No Dia Internacional das Mulheres e Meninas na Ciência, celebramos trajetórias que transformam o mundo. Hoje, vamos falar sobre Tatiana Coelho de Sampaio, bióloga e professora da Universidade Federal do Rio de Janeiro (UFRJ), cuja pesquisa está revolucionando perspectivas no tratamento de lesões da medula espinhal.
Após mais de duas décadas de dedicação científica, sua equipe desenvolveu a polilaminina, uma proteína com potencial de estimular a regeneração de circuitos nervosos.
🧬 O que é a polilaminina?
A polilaminina é uma proteína criada em laboratório com base na laminina, molécula naturalmente presente no corpo humano e essencial para a estrutura e regeneração celular.

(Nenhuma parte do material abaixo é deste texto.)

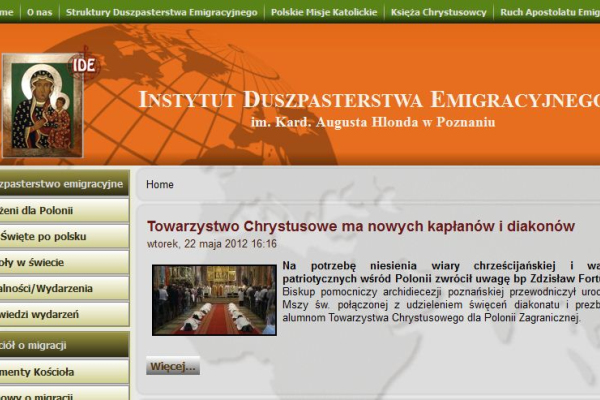Click the article date 'wtorek, 22 maja 2012'
The image size is (600, 400).
[x=212, y=244]
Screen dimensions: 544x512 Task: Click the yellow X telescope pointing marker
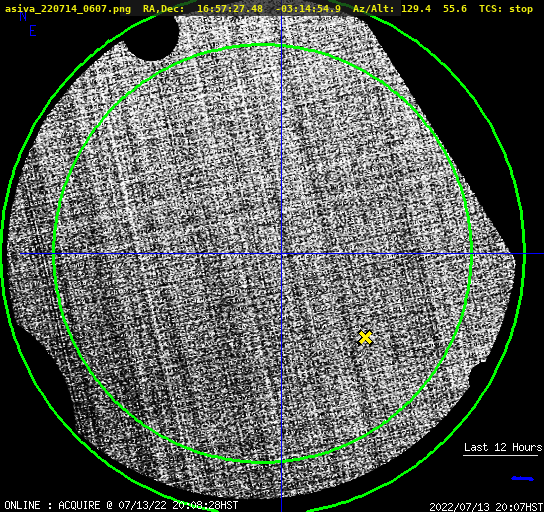[x=365, y=338]
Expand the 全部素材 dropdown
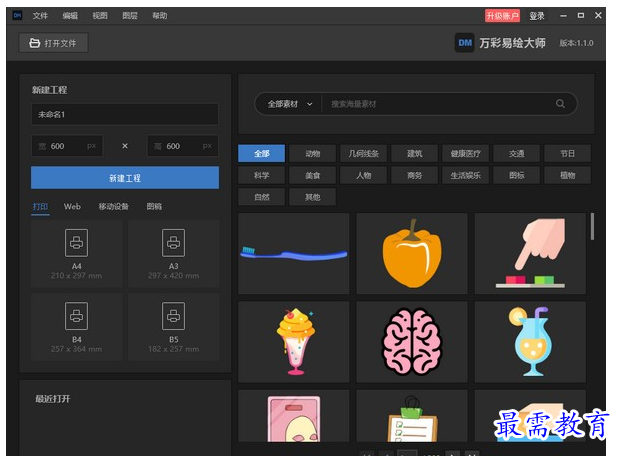 tap(289, 104)
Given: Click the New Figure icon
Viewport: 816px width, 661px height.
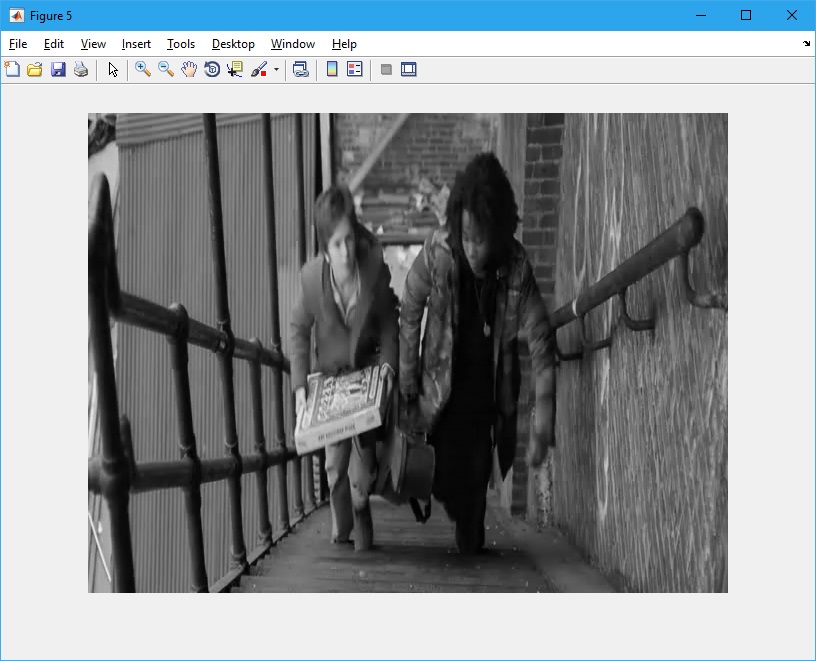Looking at the screenshot, I should coord(12,69).
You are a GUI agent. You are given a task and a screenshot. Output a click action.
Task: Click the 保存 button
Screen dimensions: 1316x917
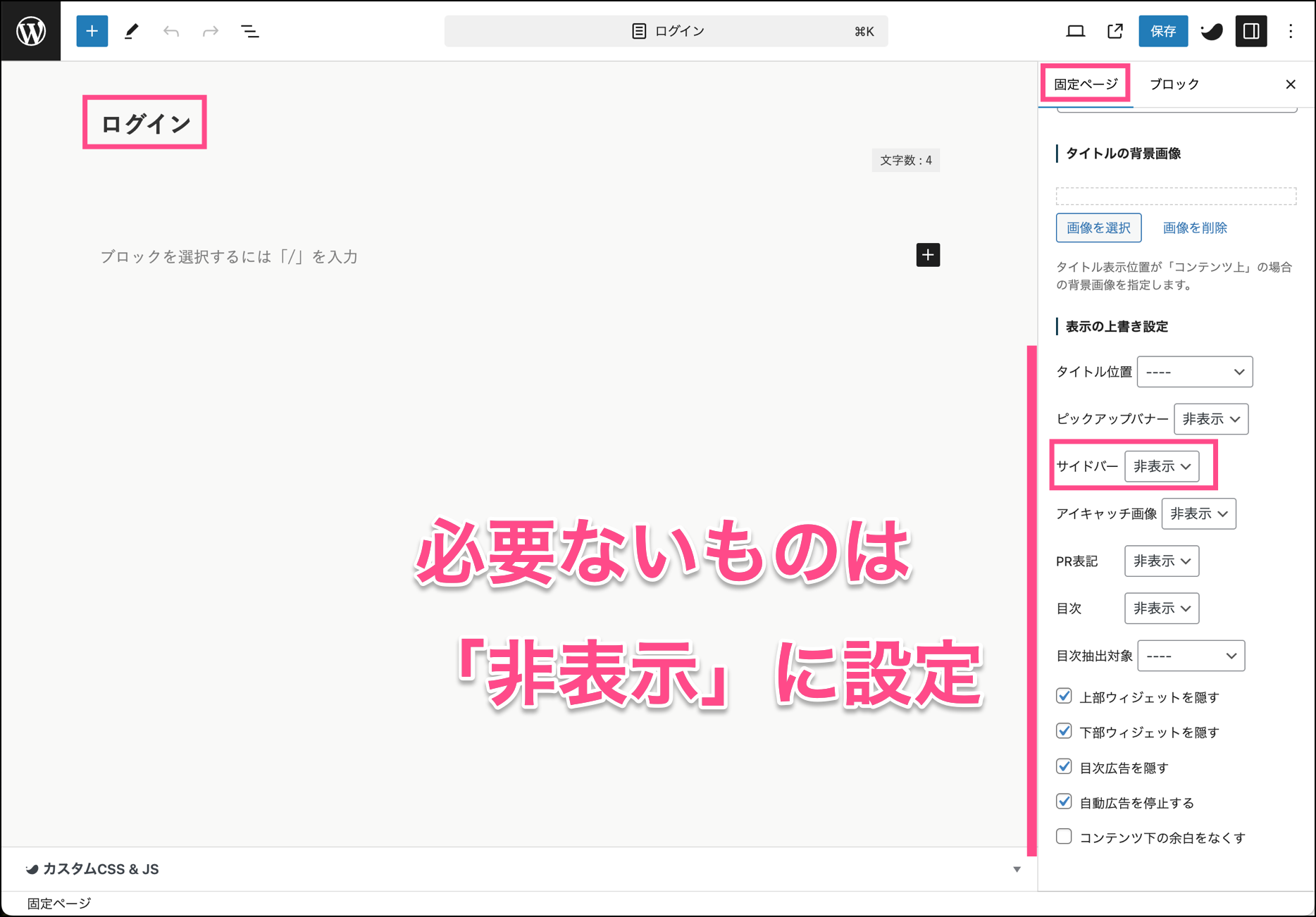click(1163, 31)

Nos estudos conduzidos por Tatiana Coelho de Sampaio e sua equipe, a polilaminina demonstrou capacidade de:
estimular o crescimento de neurônios
favorecer a reconexão de circuitos nervosos
auxiliar na recuperação funcional após lesões medulares
Os resultados obtidos em modelos experimentais são considerados promissores pela comunidade científica.
⏳ Ciência é persistência
O desenvolvimento da polilaminina não aconteceu da noite para o dia. Foram mais de 25 anos de pesquisa, testes, ajustes e aperfeiçoamentos.
Essa trajetória revela algo essencial sobre a ciência: ela exige tempo, investimento, paciência e compromisso. Grandes descobertas são fruto de trabalho contínuo e colaboração.
🇧🇷 Ciência brasileira que inspira
O trabalho de Tatiana reforça a importância da pesquisa científica no Brasil e o papel fundamental das universidades públicas no avanço do conhecimento.
Para saber mais sobre o trabalho desenvolvido na UFRJ, confira:
🔗 Conecta UFRJ: Tatiana Coelho de Sampaio
Além do impacto médico, sua trajetória também inspira meninas e jovens mulheres a seguirem carreira científica, mostrando que inovação, liderança e excelência também têm nome feminino.
🌍 Por que essa descoberta é importante?
Lesões na medula espinhal costumam causar danos severos e permanentes, afetando movimentos e funções vitais. A possibilidade de regenerar circuitos nervosos abre caminhos para:
novos tratamentos
melhora na qualidade de vida de pacientes
avanços na medicina regenerativa
Ainda há etapas a serem percorridas até a aplicação clínica em larga escala, mas os resultados já representam um marco relevante.